WHAT YOU ARE ASKED TO DO — Repeat all the records, precisely as given.

◆ ◆ ◆

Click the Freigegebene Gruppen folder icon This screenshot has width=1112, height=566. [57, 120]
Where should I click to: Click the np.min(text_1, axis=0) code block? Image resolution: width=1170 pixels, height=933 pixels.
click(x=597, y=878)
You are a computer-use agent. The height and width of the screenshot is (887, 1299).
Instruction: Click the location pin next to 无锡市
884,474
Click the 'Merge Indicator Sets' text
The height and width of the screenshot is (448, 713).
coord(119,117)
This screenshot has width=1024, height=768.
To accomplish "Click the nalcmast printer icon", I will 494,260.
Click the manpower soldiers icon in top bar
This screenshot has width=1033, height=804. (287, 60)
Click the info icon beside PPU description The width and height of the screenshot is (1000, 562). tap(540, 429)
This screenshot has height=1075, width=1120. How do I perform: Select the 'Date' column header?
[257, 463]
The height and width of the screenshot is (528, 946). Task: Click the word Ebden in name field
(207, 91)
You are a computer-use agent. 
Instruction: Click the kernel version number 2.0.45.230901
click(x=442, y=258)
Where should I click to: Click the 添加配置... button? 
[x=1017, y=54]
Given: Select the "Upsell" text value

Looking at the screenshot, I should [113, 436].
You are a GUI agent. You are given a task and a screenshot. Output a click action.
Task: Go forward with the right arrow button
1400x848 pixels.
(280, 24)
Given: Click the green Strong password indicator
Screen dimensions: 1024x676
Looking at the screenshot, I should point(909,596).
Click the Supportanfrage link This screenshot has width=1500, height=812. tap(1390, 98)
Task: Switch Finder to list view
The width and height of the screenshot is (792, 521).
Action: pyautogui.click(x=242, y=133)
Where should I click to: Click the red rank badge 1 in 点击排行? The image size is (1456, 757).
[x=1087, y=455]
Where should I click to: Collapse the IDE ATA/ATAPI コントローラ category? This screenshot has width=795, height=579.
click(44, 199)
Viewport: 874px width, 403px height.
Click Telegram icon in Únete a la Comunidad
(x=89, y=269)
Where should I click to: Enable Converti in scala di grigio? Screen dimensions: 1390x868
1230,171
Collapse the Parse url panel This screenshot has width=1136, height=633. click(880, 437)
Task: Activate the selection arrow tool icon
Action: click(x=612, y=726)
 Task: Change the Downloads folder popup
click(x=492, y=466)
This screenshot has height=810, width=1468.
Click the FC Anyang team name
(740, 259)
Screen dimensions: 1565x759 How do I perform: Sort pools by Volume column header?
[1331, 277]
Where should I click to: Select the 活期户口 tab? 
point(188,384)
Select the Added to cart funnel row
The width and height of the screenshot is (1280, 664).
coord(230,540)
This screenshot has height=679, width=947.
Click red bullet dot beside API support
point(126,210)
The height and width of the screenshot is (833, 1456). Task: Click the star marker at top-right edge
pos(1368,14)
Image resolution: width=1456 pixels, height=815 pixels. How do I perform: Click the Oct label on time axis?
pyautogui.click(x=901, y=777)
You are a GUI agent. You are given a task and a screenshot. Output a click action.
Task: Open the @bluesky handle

◆ ◆ ◆

WRITTEN ANSWER —
Click the Freigegebene Gruppen folder icon This screenshot has width=1112, height=566. [57, 120]
Where should I click to: Click the np.min(text_1, axis=0) code block? Image resolution: width=1170 pixels, height=933 pixels.
click(x=597, y=878)
You are a computer-use agent. The height and width of the screenshot is (887, 1299).
Instruction: Click the location pin next to 无锡市
884,474
Click the 'Merge Indicator Sets' text
The height and width of the screenshot is (448, 713).
coord(119,117)
This screenshot has width=1024, height=768.
To accomplish "Click the nalcmast printer icon", I will 494,260.
Click the manpower soldiers icon in top bar
This screenshot has width=1033, height=804. (287, 60)
Click the info icon beside PPU description The width and height of the screenshot is (1000, 562). tap(540, 429)
This screenshot has height=1075, width=1120. How do I perform: Select the 'Date' column header?
[257, 463]
The height and width of the screenshot is (528, 946). Task: Click the word Ebden in name field
(207, 91)
You are a computer-use agent. 
Instruction: Click the kernel version number 2.0.45.230901
click(x=442, y=258)
Where should I click to: Click the 添加配置... button? 
[x=1017, y=54]
Given: Select the "Upsell" text value

Looking at the screenshot, I should [113, 436].
You are a GUI agent. You are given a task and a screenshot. Output a click action.
Task: Go forward with the right arrow button
1400x848 pixels.
(280, 24)
Given: Click the green Strong password indicator
Screen dimensions: 1024x676
Looking at the screenshot, I should point(909,596).
Click the Supportanfrage link This screenshot has width=1500, height=812. tap(1390, 98)
Task: Switch Finder to list view
The width and height of the screenshot is (792, 521).
Action: pyautogui.click(x=242, y=133)
Where should I click to: Click the red rank badge 1 in 点击排行? The image size is (1456, 757).
[x=1087, y=455]
Where should I click to: Collapse the IDE ATA/ATAPI コントローラ category? This screenshot has width=795, height=579.
click(44, 199)
Viewport: 874px width, 403px height.
Click Telegram icon in Únete a la Comunidad
(x=89, y=269)
Where should I click to: Enable Converti in scala di grigio? Screen dimensions: 1390x868
1230,171
Collapse the Parse url panel This screenshot has width=1136, height=633. click(880, 437)
Task: Activate the selection arrow tool icon
Action: click(x=612, y=726)
 Task: Change the Downloads folder popup
click(x=492, y=466)
This screenshot has height=810, width=1468.
Click the FC Anyang team name
(740, 259)
Screen dimensions: 1565x759 How do I perform: Sort pools by Volume column header?
[1331, 277]
Where should I click to: Select the 活期户口 tab? 
point(188,384)
Select the Added to cart funnel row
The width and height of the screenshot is (1280, 664).
coord(230,540)
This screenshot has height=679, width=947.
Click red bullet dot beside API support
point(126,210)
The height and width of the screenshot is (833, 1456). Task: Click the star marker at top-right edge
pos(1368,14)
Image resolution: width=1456 pixels, height=815 pixels. How do I perform: Click the Oct label on time axis?
pyautogui.click(x=901, y=777)
You are a GUI agent. You are given a task and a screenshot. Output a click action.
Task: Open the @bluesky handle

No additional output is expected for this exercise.